ICS 31 • DAVID G. KAY • UC IRVINE • FALL 2017

Lab Assignment 6

This assignment is due by 10:00 p.m. on Friday, November 10. That's a university holiday, which means that lab sections don't meet. You and your partner might plan on a little extra time outside of the lab.

Preparation (Do this part individually, before coming to lab):

Read sections 4.1 and 4.2; some of this is material we've already seen. Do the practice problems and exercises 4.12, 4.15, 4.17, and 4.18. Everyone should be able to do these independently. They don't require creative algorithmic thinking; you just need to look at the sections in the text to see how various language features work. If you run into trouble, check with your TA right away.

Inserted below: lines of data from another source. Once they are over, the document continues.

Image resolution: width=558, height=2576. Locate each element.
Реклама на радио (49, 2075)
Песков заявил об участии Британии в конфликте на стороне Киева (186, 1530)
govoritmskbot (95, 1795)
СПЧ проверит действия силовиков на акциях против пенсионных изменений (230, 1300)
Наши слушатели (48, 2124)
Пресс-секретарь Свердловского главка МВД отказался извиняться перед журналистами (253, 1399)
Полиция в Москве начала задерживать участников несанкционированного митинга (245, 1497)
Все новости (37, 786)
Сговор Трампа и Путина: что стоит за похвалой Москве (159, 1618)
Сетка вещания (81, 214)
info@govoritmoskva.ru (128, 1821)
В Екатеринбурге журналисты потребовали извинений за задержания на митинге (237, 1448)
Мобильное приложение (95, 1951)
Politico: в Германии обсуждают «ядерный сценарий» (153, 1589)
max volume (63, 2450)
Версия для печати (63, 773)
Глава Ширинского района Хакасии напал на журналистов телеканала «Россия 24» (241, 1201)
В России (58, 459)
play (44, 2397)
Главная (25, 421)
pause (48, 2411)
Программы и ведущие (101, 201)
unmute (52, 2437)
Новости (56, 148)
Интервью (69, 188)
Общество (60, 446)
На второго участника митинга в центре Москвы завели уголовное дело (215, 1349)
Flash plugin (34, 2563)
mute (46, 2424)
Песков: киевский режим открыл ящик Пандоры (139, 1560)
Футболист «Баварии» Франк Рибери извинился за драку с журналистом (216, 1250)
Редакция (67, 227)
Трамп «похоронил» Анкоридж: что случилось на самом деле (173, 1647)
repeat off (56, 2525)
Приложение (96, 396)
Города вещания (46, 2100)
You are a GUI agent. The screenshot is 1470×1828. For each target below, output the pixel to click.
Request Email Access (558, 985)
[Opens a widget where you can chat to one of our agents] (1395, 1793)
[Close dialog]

Read the web page on String Formatting, f-strings, and the format() method.

Lab Work (Do this part with your partner in lab)

(a) Choose a partner for this assignment and register your partnership using the partner app, ideally by Monday. Remember that you'll choose a different partner for each lab assignment, so you'll work with this partner only this week. Make sure you know your partner's name (first and last) and contact information (Email or cellphone or whatever) in case one of you can't make it to lab.

Because Friday is a holiday, you may want to arrange some time outside of lab on Wednesday or Thursday to get it all done. Remember that it is not pair programming to split up the work and complete it independently.

(b) Prepare your lab6.py file as in previous labs, including a line like this:

#  Paula Programmer 11223344 and Andrew Anteater 44332211.  ICS 31 Lab sec 7.  Lab Assignment 6.

(c) Python exercises:

(1) Implement the function contains that takes as input two strings. The function checks if the second string occurs in the first string. If the second string does occur, the function returns True; if not, it returns False. Here are two assert statements to check your code, but you should include at least two more:

assert contains('banana', 'ana')
assert not contains('racecar', 'ck')

[Note: It's possible to code this with one simple expression in the return statement.]

(2) Implement the function sentence_stats that takes in a string as a parameter and prints out these statistics about the string: its length in characters, its length in words, and the average length of each word. (We'll say that a word is any substring that's delimited by white space, after punctuation has been eliminated. You might find it helpful to write a function that translates all punctuation marks to blanks.)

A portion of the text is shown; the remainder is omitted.